Data records:

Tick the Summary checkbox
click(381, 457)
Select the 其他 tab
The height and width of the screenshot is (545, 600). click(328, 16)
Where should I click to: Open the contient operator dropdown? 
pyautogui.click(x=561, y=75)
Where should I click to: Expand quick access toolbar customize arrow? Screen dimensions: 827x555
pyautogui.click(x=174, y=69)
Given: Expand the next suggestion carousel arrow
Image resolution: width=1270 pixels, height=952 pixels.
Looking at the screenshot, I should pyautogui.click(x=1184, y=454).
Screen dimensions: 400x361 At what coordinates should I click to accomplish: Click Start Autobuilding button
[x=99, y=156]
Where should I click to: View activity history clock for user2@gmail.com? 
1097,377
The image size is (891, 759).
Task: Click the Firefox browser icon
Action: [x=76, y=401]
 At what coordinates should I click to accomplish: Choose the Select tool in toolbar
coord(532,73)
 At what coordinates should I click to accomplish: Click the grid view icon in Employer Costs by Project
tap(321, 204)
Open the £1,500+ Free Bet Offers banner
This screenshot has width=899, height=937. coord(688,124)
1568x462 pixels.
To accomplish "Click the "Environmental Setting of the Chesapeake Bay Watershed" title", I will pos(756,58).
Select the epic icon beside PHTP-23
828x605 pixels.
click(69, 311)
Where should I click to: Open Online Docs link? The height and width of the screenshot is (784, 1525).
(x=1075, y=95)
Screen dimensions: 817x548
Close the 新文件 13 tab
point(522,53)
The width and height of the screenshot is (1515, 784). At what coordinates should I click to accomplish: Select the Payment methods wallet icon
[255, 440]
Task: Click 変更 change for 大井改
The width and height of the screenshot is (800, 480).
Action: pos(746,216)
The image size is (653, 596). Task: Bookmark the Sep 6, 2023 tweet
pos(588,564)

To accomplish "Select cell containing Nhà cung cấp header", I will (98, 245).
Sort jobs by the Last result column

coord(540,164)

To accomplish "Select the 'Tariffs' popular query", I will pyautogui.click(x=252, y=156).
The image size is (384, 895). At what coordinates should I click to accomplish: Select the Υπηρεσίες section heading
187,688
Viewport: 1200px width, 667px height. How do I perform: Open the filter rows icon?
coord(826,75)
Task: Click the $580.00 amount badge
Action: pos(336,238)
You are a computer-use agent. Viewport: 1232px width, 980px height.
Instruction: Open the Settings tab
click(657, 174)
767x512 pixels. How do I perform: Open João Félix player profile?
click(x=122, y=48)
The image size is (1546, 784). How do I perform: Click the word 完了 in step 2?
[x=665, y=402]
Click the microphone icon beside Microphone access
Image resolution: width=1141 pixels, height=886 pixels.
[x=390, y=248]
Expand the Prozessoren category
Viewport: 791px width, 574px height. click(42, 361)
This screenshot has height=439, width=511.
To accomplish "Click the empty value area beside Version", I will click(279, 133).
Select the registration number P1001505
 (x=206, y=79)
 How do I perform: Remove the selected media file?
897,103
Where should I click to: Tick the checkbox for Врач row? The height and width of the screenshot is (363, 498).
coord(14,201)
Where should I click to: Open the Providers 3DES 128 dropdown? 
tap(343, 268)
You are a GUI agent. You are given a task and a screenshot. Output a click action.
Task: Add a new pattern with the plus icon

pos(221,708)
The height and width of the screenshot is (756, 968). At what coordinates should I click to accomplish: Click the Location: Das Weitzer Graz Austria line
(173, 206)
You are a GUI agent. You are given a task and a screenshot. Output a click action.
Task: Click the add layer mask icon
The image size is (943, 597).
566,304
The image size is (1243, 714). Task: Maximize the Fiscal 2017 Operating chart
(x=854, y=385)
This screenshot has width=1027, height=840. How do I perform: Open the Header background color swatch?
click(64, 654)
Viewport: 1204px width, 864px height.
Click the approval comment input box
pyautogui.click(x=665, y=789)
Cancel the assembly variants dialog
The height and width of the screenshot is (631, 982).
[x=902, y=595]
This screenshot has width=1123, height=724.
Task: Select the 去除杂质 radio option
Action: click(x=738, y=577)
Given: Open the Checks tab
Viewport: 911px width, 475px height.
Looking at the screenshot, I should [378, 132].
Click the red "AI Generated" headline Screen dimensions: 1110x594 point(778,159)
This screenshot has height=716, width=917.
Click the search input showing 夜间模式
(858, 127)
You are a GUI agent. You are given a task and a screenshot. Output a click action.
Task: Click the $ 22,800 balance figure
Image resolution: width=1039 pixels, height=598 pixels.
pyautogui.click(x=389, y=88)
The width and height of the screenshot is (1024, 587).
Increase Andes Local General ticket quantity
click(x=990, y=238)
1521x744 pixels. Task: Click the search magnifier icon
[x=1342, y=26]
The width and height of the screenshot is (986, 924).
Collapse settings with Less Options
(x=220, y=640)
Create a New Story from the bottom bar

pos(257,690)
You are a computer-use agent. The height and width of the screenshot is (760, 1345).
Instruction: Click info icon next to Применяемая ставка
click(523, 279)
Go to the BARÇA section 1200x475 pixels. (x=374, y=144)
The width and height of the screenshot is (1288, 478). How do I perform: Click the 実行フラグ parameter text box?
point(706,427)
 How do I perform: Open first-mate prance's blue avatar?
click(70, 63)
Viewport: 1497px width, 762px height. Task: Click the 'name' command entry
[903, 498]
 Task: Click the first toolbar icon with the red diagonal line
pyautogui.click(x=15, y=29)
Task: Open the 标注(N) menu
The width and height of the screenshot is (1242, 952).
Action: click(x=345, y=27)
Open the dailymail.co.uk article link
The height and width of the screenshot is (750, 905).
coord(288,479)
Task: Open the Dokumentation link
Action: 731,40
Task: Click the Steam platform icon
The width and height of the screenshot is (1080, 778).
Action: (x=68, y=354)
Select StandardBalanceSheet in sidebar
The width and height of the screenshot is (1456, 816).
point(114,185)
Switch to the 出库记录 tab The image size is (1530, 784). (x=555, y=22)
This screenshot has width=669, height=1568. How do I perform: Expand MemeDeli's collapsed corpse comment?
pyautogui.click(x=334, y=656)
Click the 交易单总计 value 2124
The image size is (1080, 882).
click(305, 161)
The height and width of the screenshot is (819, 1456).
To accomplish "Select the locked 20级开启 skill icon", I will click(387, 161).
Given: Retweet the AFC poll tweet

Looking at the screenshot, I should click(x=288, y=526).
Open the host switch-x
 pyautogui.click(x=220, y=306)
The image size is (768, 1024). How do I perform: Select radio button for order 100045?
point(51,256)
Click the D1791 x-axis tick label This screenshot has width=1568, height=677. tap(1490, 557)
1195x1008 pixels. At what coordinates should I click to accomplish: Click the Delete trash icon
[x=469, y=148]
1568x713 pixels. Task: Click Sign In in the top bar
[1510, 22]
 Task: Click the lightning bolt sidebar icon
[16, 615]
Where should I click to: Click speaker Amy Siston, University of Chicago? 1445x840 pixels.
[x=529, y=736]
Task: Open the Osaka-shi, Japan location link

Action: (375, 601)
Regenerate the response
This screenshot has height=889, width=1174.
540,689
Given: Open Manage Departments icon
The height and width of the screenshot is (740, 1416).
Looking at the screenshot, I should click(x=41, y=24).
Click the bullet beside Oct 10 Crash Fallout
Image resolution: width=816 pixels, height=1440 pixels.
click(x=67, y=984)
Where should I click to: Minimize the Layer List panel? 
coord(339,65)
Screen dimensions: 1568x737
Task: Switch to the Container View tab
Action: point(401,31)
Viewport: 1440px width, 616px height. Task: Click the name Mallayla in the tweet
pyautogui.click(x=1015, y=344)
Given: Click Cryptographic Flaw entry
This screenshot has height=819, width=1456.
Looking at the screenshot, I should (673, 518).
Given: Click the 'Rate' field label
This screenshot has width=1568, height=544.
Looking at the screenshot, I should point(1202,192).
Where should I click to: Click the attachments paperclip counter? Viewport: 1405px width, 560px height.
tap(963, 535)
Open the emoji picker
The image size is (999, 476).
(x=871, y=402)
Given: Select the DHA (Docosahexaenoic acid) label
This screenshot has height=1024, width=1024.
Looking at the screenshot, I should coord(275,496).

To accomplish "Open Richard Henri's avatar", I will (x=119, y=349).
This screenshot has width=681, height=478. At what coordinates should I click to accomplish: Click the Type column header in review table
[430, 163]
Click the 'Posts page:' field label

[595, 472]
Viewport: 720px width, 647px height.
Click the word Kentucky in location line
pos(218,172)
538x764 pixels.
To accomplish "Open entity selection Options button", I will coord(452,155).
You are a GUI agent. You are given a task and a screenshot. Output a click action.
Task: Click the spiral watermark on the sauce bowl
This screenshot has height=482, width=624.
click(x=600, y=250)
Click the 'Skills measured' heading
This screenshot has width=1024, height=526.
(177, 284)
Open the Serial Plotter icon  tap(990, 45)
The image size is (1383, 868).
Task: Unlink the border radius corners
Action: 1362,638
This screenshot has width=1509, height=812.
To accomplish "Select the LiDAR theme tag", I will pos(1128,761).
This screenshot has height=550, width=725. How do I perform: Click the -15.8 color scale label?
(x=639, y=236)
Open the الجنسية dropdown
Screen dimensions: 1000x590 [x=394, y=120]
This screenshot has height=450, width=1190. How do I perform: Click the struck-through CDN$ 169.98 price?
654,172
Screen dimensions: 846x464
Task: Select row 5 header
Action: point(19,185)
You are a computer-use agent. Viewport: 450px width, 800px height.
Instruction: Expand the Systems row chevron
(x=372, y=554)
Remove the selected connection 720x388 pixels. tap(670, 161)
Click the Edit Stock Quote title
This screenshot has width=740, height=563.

Assigned task: Within the data above, find the lines that contain the word "value" and copy each of them.

Task output:
To accomplish "Click the empty value area beside Version", I will click(279, 133).
Click the 交易单总计 value 2124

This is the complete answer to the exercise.